Greetings from Minnesnota. Yes, even though we have a perfectly good place in Florida (aka The Sunshine State), for some odd reason we are still in the frozen tundra and the term has never been more apt.
Winter arrived early and furociously this year. We have had freezing rain, tons of snow, temperatures that hovered around zero with wind chill that would make the North Pole seem balmy.
It wouldn’t be so bad, but keep in mind I have to go outside to go potty. You try that when the ground is icy and snow packed and you have Momma (who shuffles along at a “glacial” pace like Tim Conway) in tow. And to make matters worse, we only have about six hours of daylight now, so we’re often going out when it’s pitch dark. In fact, it’s so dicey that Momma has taken to bringing her cell phone along so if she falls and gets knocked out, she can call somebody. I know, right?
Anyway, this brings me to my point. My paws get cold. Like frozen cold. Momma was hoping I could make it through the season without buying me little booties (you may recall that she is on a budget where I am concerned), but when I started going potty while alternately lifting my legs, she realized she had to do something.
First, she scoured the cupboard where my stuff is kept to make sure there were no previously purchased but forgotten boots. There she found some five-year old Musher cream designed to provide a barrier from the snow and ice, but it did not help even one little bit. Then inspawration hit! She would use the little socks that she got from the vet to keep my feet dry after the time I was bitten at doggie daycare.
The socks had been impossible to keep on then, even with tape, and unfortunately this time was no different. Especially when she caught some of my fur in the tape and effectively attached my neck to my leg. Not making this up. After the furcut allowing me to stand on all fours again, Momma took me outside where the socks promptly fell off. Here I am already knowing that this was going to be a disaster.
Realizing that she had no choice but to actually buy something for me (plus, she could call it my Christmas gift), Momma next swung into Pet Smart, where they had some cute — yet price sensitive — socks, but only in size large. In case you haven’t noticed, my paws are the size of a rabbit’s. The socks are quite the fashion statement, but fell off even faster that the vet socks. Even when she taped them up. I wonder if Uber goes to Florida from here.
Next, she found some cute little “Dog” boots online that look just like her very own Uggs (price no object there!). Luckily Amazon delivered them just as we were clawing our way outside (me bare-pawed again) in the dark looking for a good place to go.
Excited, Momma dragged me back inside where she ripped open the package and quickly began pulling the little booties on me. She tried to ignore the fact that they seemed tight, hoping that she hadn’t measured wrong. Well, if nothing else, she thought, she could have my nails trimmed to make them fit better. Not making this up either. We already have an appointment with the groomer.

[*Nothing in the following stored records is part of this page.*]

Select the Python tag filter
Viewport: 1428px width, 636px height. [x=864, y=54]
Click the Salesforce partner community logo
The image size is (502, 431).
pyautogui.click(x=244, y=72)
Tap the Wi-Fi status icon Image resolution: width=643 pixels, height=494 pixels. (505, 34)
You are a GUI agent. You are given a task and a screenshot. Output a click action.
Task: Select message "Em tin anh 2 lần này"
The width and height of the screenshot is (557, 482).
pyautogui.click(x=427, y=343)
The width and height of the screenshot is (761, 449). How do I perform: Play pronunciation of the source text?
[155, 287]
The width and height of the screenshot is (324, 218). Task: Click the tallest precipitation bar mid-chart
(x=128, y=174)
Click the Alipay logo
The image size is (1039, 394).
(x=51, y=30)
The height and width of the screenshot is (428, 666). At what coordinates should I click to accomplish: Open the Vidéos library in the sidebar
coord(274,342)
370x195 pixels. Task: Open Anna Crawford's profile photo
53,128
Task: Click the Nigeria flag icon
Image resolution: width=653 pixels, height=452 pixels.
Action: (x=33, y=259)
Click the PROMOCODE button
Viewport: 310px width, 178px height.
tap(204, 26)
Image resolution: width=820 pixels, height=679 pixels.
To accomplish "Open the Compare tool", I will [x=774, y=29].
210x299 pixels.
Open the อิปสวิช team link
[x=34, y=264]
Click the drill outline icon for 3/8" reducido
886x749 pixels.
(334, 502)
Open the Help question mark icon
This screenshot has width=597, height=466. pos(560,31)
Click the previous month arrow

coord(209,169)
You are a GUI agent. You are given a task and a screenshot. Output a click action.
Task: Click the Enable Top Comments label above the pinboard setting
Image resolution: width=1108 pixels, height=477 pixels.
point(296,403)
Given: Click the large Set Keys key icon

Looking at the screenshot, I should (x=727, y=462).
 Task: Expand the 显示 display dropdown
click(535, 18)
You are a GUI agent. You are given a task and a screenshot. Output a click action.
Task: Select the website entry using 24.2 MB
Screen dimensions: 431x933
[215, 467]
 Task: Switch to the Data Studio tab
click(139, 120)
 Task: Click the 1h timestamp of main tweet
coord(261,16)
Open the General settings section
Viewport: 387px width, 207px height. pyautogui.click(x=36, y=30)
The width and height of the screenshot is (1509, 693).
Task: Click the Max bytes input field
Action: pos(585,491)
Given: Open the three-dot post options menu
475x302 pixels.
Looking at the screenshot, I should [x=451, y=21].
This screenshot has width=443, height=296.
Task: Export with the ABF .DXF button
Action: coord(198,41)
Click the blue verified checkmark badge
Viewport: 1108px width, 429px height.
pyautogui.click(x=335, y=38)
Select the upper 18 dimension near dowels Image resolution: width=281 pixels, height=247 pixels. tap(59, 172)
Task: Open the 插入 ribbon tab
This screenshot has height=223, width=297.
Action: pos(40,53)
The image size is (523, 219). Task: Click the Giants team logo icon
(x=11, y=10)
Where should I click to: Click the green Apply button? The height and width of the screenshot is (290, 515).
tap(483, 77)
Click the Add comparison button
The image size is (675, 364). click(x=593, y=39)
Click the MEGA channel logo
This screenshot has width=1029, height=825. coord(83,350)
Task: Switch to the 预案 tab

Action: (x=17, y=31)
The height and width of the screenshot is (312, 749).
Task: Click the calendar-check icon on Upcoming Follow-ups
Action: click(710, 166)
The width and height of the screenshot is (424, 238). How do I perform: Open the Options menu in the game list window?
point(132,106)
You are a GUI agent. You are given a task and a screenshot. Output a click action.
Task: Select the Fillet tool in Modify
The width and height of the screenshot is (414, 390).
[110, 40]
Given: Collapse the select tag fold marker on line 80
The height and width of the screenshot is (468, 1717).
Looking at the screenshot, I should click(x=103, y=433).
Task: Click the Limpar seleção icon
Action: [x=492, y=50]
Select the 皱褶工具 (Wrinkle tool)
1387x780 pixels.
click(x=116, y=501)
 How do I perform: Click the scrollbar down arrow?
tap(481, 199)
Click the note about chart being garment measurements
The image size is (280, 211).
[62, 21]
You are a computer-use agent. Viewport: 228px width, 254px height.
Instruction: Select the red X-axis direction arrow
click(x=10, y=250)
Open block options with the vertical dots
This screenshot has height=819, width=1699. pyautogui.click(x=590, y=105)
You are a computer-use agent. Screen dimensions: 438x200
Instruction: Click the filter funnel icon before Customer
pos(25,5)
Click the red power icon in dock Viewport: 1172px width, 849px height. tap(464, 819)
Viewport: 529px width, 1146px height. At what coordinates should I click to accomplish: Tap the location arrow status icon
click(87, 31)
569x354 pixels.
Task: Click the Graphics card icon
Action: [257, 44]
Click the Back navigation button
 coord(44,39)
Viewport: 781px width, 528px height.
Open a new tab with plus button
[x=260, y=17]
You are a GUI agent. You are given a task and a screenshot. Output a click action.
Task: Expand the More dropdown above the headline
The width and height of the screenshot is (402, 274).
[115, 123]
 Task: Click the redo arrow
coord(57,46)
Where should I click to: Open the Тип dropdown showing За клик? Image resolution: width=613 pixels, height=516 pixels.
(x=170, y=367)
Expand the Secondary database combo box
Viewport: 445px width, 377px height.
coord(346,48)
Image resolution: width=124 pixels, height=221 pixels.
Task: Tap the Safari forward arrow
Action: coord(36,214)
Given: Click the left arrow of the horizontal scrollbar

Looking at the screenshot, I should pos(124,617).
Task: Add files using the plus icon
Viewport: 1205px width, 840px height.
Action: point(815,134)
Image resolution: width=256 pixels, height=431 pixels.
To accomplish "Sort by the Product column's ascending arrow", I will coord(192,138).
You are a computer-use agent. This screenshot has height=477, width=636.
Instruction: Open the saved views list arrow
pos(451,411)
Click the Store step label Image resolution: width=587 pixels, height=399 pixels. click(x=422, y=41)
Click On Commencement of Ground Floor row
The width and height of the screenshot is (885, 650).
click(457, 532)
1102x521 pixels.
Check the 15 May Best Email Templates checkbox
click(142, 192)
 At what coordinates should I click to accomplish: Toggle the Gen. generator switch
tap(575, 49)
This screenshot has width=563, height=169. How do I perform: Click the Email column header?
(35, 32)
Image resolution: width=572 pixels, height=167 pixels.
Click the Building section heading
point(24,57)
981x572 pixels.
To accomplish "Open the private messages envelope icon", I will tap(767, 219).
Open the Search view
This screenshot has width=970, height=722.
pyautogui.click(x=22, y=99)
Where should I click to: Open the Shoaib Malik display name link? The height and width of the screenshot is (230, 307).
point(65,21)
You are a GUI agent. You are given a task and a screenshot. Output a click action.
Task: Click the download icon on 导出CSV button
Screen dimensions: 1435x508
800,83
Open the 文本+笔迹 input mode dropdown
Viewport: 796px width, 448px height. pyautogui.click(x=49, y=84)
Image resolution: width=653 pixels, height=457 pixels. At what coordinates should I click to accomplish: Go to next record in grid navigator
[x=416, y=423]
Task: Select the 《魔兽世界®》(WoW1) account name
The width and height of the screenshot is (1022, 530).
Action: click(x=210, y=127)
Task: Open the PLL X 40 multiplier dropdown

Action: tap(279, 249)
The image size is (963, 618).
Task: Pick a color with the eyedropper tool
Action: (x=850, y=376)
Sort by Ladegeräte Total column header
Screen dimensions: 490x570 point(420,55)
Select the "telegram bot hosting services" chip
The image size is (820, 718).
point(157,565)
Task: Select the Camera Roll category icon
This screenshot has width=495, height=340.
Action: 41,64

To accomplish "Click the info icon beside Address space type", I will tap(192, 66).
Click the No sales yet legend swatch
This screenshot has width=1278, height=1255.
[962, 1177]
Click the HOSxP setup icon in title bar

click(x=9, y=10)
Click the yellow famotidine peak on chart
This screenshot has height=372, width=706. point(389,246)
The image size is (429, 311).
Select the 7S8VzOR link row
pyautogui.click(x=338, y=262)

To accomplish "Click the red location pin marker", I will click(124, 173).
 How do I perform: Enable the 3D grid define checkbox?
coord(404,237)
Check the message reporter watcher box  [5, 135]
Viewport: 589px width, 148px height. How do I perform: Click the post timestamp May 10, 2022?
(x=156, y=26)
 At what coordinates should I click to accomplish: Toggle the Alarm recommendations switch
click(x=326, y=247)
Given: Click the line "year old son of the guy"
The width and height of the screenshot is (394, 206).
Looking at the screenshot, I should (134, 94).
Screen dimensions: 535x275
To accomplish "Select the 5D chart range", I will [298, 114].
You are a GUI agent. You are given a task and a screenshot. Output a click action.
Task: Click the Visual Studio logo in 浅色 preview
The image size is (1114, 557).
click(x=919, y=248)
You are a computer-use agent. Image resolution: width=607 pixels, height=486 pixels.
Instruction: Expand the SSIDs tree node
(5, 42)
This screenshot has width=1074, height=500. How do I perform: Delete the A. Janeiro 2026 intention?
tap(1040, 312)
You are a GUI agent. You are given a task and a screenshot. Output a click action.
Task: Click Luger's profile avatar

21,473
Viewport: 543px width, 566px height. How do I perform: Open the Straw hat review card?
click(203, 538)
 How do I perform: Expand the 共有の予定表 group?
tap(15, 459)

Anyway, by the time I stumbled outside with the new boots, I had already lost one, and most of my potty time was spent looking for the other three. Momma was ready to cry –they weren’t cheap and she had paid for express delivery!
The next morning it hit her (and I’d like to). She had forgotten that the boots came packed with cotton so they would keep their shape. Is it any wonder she couldn’t stuff my little paws into them? Guess what — when she finally removed the packing, they fit perfectly! Here I am during the Uggs nightmare.
Now that our stay in Minnesota is almost over, I finally have appropriate pawwear. And sometimes Momma even remembers to put a jacket on me. Just in time, too — it’s 3 above as I sign off.
Lina, Not Digging these Minnesota Winters!